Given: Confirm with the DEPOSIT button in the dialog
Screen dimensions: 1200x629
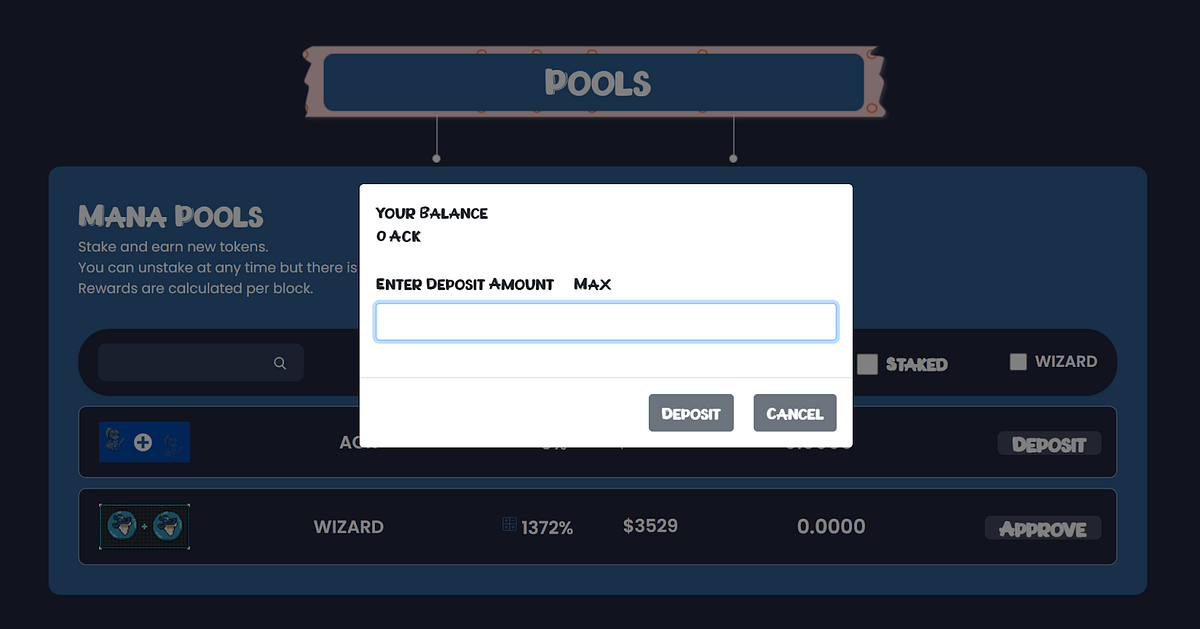Looking at the screenshot, I should [691, 412].
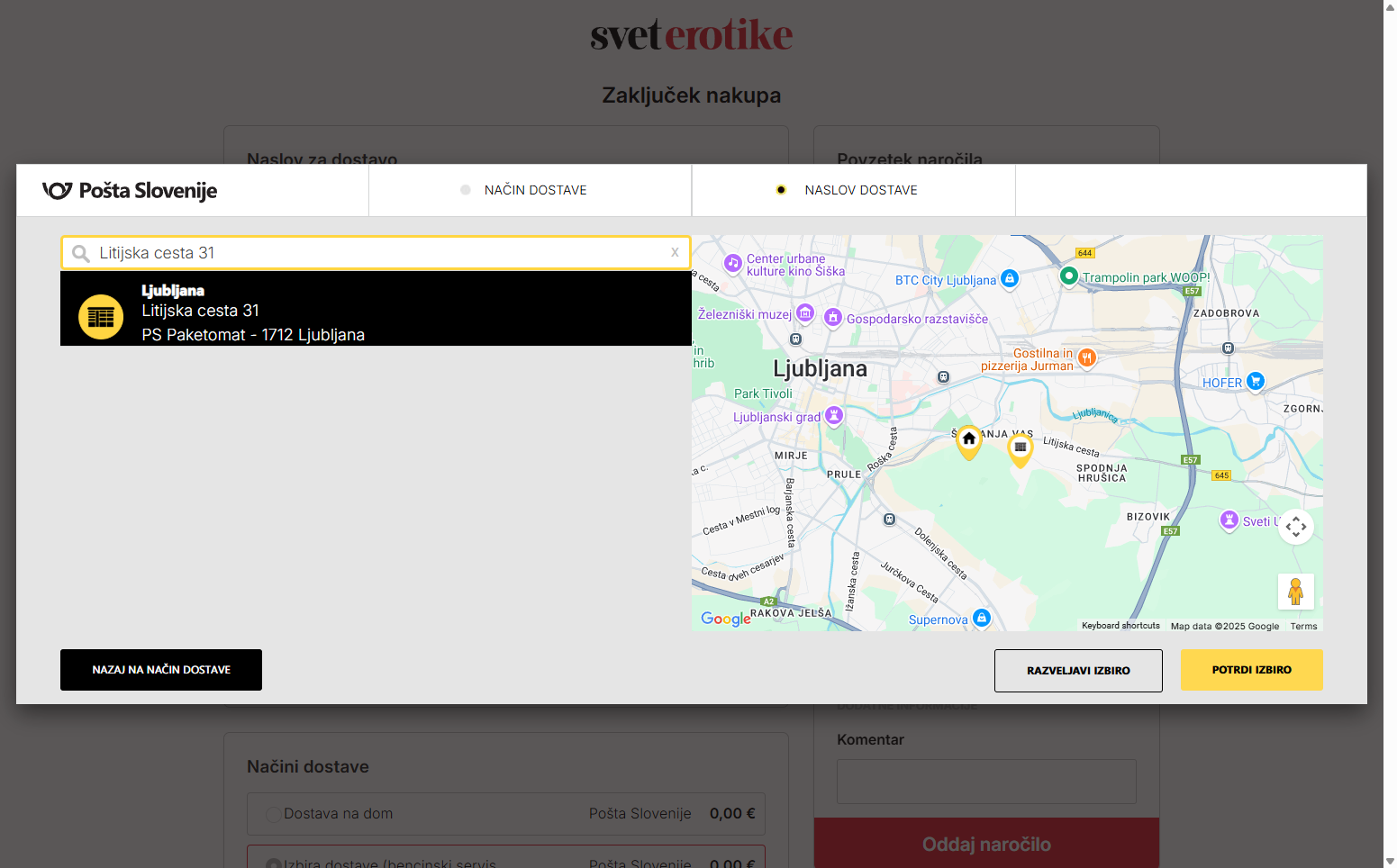Click the yellow parcel locker icon in results

coord(101,316)
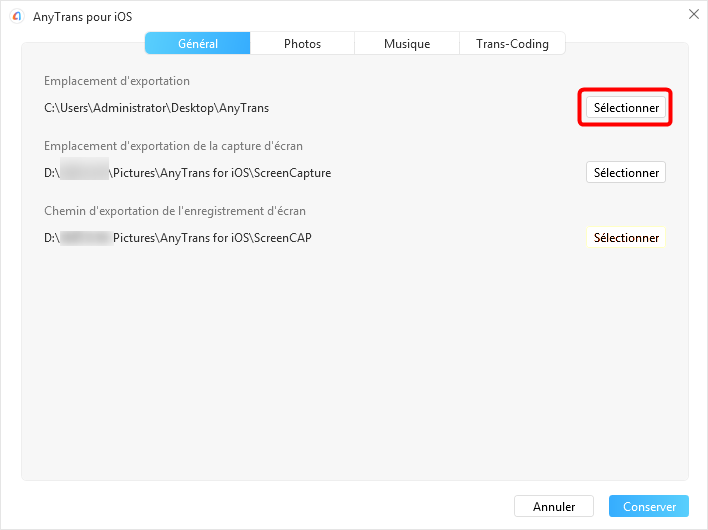This screenshot has width=708, height=530.
Task: Click the "Emplacement d'exportation" label
Action: pyautogui.click(x=117, y=81)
==========
Print all of the material exactly. Omit pictures.

Given: Confirm with the DEPOSIT button in the dialog
Screen dimensions: 1200x629
Looking at the screenshot, I should [691, 412].
Click the yellow parcel locker icon in results

coord(101,316)
This screenshot has width=708, height=530.
Task: Click the "Emplacement d'exportation" label
Action: pyautogui.click(x=117, y=81)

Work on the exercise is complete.